President Nelson Mandela once said: “[Chinua Achebe was] the writer in the presence of whom the prison walls come down.” I concur.

The writings of this oracle of Africa’s world of letters are as timeless as the iroko tree. Sixty years after his first novel, Things Fall Apart, and more than five years since he died, we still carry with us fond memories of Achebe’s pioneering work in African literature.

The novel stands as a towering monument that inspired generations of African writers to tell their own stories, from their own vantage point and in the best way they know how.

Even though it sold millions of copies worldwide and has been translated into multiple languages, its manuscript suffered numerous rejections by the establishment at the beginning. Its enduring message, however, found resonance with the feelings of many peoples of the world. It captured their mind-set and spoke to their lived experiences.

In the novel Achebe contests the misrepresentations, falsifications and distortions as asserted by colonialists that spoke of Africa as a place of darkness, with no history, no values, no belief systems, no rules and no structure of society to preserve – with nothing to contribute to the worlds’ progress and development.

Achebe filled a void in the literary chain.

The novel tells the story of Okonkwo whose deep-seated fear of failure and weakness pushed him to labour hard and become not just a successful farmer, but a warrior and a leader in his community.

In writing about life in Okonkwo’s village, Achebe does so in great detail, reflecting all its grandeur and weaknesses.

He reflects African life’s complexity, its imperfections,its rawness, its brutality and its often patriarchal nature with the same clarity as he does its sophistication and positive traits.

The contending forces, complexities, conflicts and contradictions that defined Okonkwo’s life are with us today.

The world today faces contradictions occasioned by grotesque inequalities, leaving many behind from the status quo.

The few who are seen to be benefiting are in constant conflict and fight for hegemony with the many who feel left behind.

This can be seen from developments such as the rise of narrow nationalism; the politics of identity; the othering of some, particularly migrants; and the concomitant resentment.

These contradictions also reflect that ours is a societyin transition.

To understand transition we need to look at it in the context of motion.
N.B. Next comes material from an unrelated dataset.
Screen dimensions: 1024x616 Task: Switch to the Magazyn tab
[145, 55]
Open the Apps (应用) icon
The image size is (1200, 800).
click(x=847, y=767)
Nature and society are defined by motion. Conservative people resist motion, yet motion in society fuels hope that better living conditions can be attained.

We have reached a point when the safety valves that kept capitalism as the dominant mode of production are no longer open. Productivity has reached unprecedented proportions, yet the distribution of societies’ products and the wealth is inequitable.
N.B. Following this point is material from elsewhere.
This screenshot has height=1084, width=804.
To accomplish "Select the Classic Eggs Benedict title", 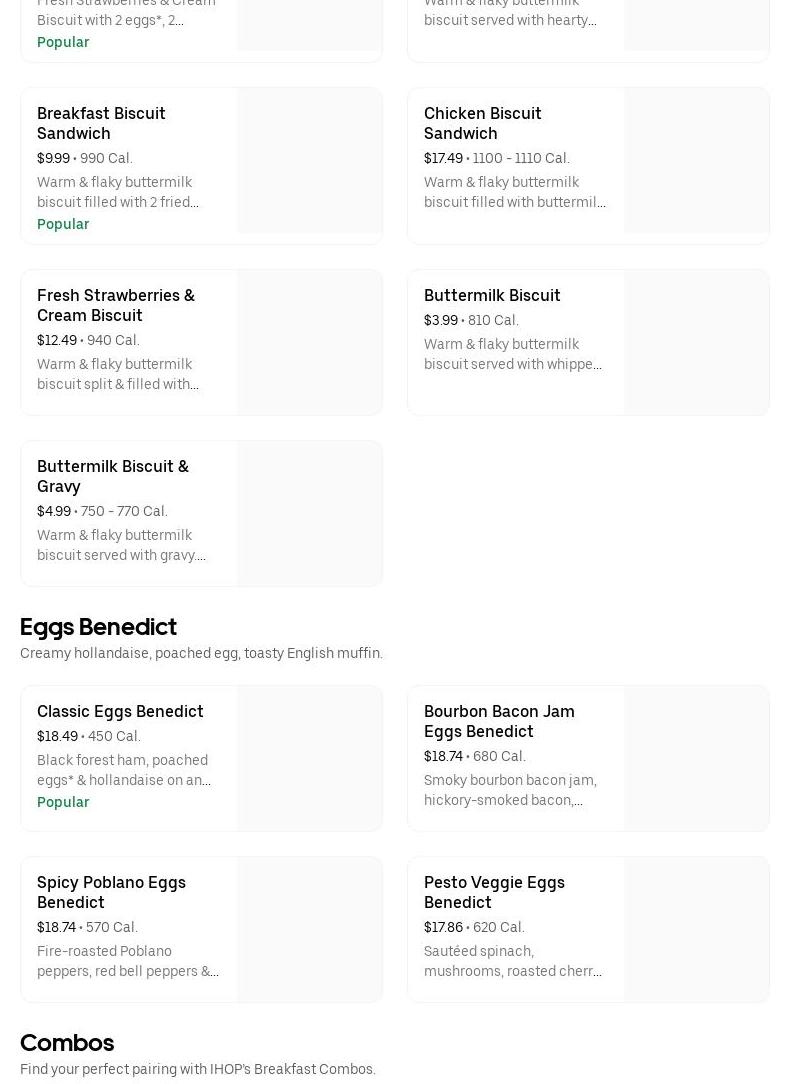I will click(120, 711).

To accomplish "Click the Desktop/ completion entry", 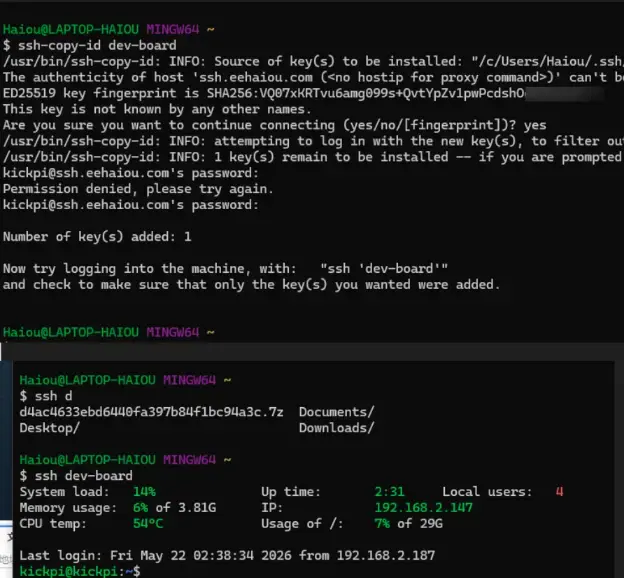I will [x=50, y=428].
In our quest for harmony we need to find a way to build permanent capital and a method of ensuring equitable distribution of the wealth to remove the source of the resultant poverty, inequality and social upheavals.

Flowing from the fundamental problem of inequitable distribution of wealth is that we now live in a world in which there is a crisis of morality, occasioned largely by greed, corruption and economic insatiability.

These are but the symptoms of the fundamental problem.

We must address the primary cause of the problems in a surgical manner.

We must also bear in mind that the symptoms are not passive – they influence and interact with the primary problem. They too must be addressed.

The fourth industrial revolution will render certain old methods, instruments and skills obsolete.

This has major disruptive potential in society and is a prelude to conflict between those who may benefit from the fourth industrial revolution and those who may be left behind – those at the centre and those at the periphery of the digital divide.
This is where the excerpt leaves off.